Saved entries
==============================
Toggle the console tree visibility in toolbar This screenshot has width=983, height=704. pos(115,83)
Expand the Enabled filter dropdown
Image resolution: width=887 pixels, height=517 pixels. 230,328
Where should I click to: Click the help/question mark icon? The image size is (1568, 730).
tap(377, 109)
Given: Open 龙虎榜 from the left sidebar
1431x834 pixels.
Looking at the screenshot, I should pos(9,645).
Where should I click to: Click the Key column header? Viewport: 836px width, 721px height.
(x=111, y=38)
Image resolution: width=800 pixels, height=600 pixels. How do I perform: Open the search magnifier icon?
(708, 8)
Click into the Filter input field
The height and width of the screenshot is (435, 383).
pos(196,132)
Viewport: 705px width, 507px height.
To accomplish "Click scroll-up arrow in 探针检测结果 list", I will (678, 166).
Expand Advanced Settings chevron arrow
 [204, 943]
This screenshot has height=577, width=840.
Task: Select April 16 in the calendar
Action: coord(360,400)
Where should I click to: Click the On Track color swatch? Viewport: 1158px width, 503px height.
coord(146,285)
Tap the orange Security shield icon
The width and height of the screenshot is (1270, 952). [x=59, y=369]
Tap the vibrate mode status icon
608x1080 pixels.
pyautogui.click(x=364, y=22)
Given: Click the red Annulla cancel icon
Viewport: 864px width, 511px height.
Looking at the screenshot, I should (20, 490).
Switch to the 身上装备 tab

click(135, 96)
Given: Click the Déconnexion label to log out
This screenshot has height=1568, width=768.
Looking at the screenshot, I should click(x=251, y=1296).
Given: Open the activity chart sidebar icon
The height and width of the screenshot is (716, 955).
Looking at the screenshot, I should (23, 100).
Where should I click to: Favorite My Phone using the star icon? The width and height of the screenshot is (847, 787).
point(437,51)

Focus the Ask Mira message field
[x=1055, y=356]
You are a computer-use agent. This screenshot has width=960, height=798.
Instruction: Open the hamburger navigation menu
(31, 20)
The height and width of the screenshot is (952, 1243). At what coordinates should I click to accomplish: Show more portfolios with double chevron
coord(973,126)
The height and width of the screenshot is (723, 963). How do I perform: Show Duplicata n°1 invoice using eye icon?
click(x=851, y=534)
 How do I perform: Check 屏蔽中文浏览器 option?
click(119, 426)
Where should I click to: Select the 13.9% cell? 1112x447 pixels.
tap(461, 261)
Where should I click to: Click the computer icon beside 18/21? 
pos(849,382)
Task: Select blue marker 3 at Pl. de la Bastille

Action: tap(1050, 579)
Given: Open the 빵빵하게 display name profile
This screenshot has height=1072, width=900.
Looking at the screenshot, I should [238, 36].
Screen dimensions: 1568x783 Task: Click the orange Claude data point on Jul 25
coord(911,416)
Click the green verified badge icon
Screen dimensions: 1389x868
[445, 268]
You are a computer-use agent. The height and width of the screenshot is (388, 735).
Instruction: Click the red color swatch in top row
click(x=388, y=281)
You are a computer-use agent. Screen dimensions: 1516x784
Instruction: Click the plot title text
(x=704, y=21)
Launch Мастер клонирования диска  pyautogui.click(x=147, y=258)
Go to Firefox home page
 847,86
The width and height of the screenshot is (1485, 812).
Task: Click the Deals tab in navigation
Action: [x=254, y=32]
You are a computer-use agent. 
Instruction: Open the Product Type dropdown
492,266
==============================
Each line above with the word "agent" must be returned.

◆ RESPONSE FOR THIS EXERCISE
You are a computer-use agent. This screenshot has width=960, height=798.
You are a computer-use agent. The height and width of the screenshot is (388, 735).
You are a computer-use agent. Screen dimensions: 1516x784
You are a computer-use agent. 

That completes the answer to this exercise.